提示文:

ベテラン俳優・小野武彦。
テレビドラマ「踊る大捜査線」シリーズで北村総一朗、斉藤暁と共に「スリーアミーゴス」として人気を博した押しも押されもせぬ名バイプレーヤーだが、個人的には1976年「大都会 闘いの日々」での大内刑事役の印象が深い。
「大都会」では続く「partⅡ」「partⅢ」とシリーズを通しての出演だったが、「闘いの日々」で脚本を務めた倉本聰氏とは1974年のNHK大河ドラマ「勝海舟」からの縁だそうで、その後も倉本作品のドラマに多数出演している。
「踊る」シリーズでの袴田課長を観た時には、「城西署から湾岸署へ栄転したんだな」と、勝手に妄想を膨らませていた。
ほか、「新選組!」「王様のレストラン」「科捜研の女」など、テレビドラマでは本当に印象の残る役柄を務めている。

データ抜粋:
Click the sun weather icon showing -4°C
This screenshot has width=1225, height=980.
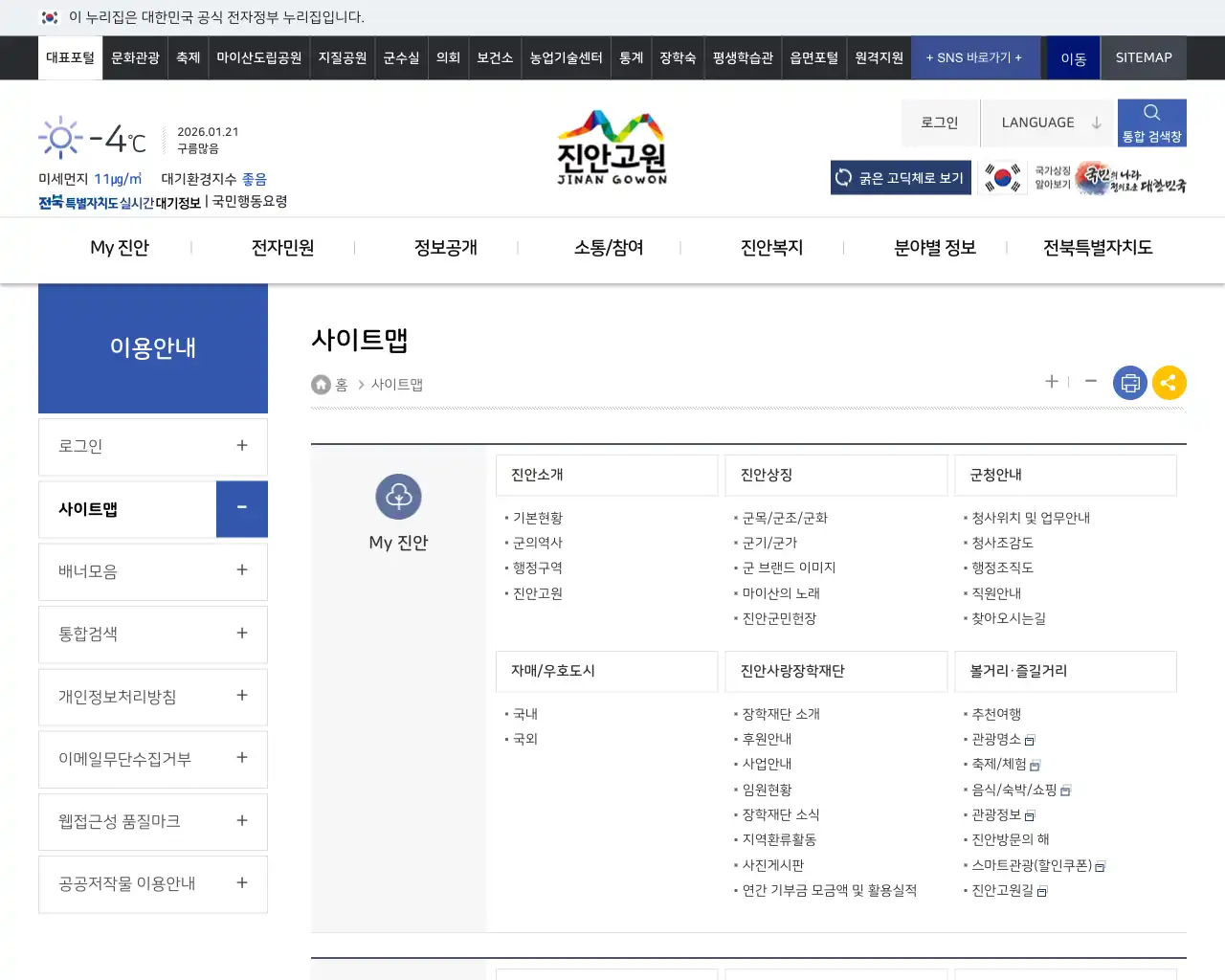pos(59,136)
* * *
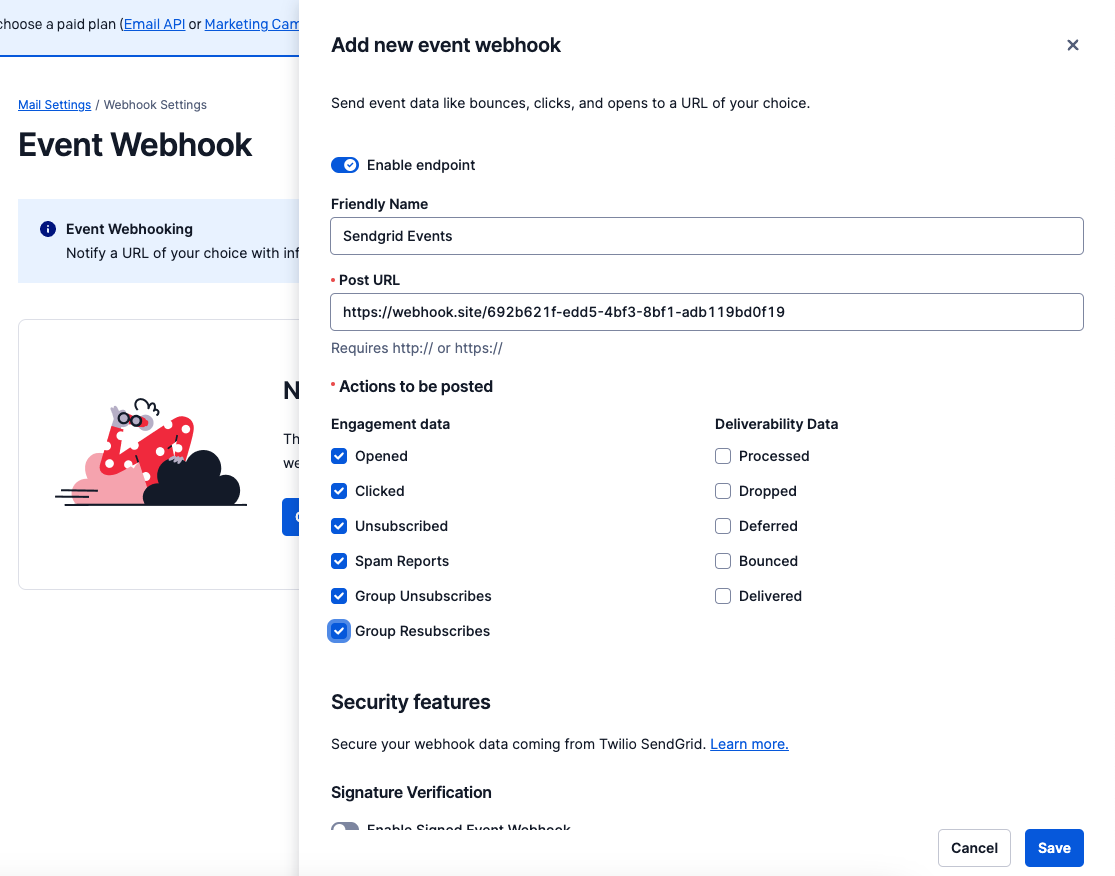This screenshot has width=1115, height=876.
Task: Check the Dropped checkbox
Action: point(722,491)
...
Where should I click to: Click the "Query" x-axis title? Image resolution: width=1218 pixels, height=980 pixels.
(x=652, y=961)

課題一覧:
• a. 提示文の内容を2文で要約してください。
• b. 提示文のうち、「テレビドラマ「踊る大捜査線」」で始まり「印象の残る役柄を務めている。」まで続く部分を一字も変えずに書き写してください。

解答:
• a. 小野武彦はテレビドラマ「踊る大捜査線」シリーズで北村総一朗、斉藤暁と共に「スリーアミーゴス」として人気を博したベテラン俳優で、「新選組!」「王様のレストラン」「科捜研の女」などでも印象に残る役柄を務めている。1976年「大都会 闘いの日々」の大内刑事役をはじめ「大都会」シリーズを通して出演し、同作の脚本を務めた倉本聰氏とは1974年のNHK大河ドラマ「勝海舟」からの縁で、その後も倉本作品のドラマに多数出演している。

• b.
テレビドラマ「踊る大捜査線」シリーズで北村総一朗、斉藤暁と共に「スリーアミーゴス」として人気を博した押しも押されもせぬ名バイプレーヤーだが、個人的には1976年「大都会 闘いの日々」での大内刑事役の印象が深い。
「大都会」では続く「partⅡ」「partⅢ」とシリーズを通しての出演だったが、「闘いの日々」で脚本を務めた倉本聰氏とは1974年のNHK大河ドラマ「勝海舟」からの縁だそうで、その後も倉本作品のドラマに多数出演している。
「踊る」シリーズでの袴田課長を観た時には、「城西署から湾岸署へ栄転したんだな」と、勝手に妄想を膨らませていた。
ほか、「新選組!」「王様のレストラン」「科捜研の女」など、テレビドラマでは本当に印象の残る役柄を務めている。